------ EXERCISE DATA ------

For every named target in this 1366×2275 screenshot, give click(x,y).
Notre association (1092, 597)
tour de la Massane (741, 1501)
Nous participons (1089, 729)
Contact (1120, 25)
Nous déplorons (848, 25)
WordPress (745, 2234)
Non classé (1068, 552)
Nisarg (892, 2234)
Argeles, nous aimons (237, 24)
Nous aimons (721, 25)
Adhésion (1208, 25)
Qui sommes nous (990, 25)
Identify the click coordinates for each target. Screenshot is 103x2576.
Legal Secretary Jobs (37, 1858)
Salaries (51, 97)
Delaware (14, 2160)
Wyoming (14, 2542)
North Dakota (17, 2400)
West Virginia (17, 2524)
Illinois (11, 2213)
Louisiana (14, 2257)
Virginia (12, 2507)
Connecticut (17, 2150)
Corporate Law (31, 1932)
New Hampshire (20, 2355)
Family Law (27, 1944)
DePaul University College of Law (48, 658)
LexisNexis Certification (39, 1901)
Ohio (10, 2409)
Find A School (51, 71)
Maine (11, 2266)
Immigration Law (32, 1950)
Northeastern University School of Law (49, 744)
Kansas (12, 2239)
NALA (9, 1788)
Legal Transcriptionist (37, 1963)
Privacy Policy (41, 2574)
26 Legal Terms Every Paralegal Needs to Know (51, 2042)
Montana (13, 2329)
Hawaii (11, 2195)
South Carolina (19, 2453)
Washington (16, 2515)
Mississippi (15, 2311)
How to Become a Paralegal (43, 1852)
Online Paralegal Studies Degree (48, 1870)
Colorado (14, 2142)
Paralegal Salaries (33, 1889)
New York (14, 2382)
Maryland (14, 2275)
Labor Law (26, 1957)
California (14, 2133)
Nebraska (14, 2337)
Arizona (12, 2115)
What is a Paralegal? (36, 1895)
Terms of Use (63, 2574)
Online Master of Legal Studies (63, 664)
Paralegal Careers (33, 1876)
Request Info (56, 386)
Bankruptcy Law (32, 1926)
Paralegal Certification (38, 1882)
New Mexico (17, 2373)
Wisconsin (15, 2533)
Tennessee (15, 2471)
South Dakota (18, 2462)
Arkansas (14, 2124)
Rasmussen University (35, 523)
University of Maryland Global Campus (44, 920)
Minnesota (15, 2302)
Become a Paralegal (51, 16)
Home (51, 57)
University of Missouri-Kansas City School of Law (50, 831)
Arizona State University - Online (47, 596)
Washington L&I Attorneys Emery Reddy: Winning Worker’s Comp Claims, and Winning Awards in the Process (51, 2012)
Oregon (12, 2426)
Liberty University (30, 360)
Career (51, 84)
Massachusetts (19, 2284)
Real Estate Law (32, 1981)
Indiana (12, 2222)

------

◆ THE PROBLEM: Every line above that has the string "click" needs to be copied.

◆ RESPONSE:
For every named target in this 1366×2275 screenshot, give click(x,y).
Identify the click coordinates for each target. Screenshot is 103x2576.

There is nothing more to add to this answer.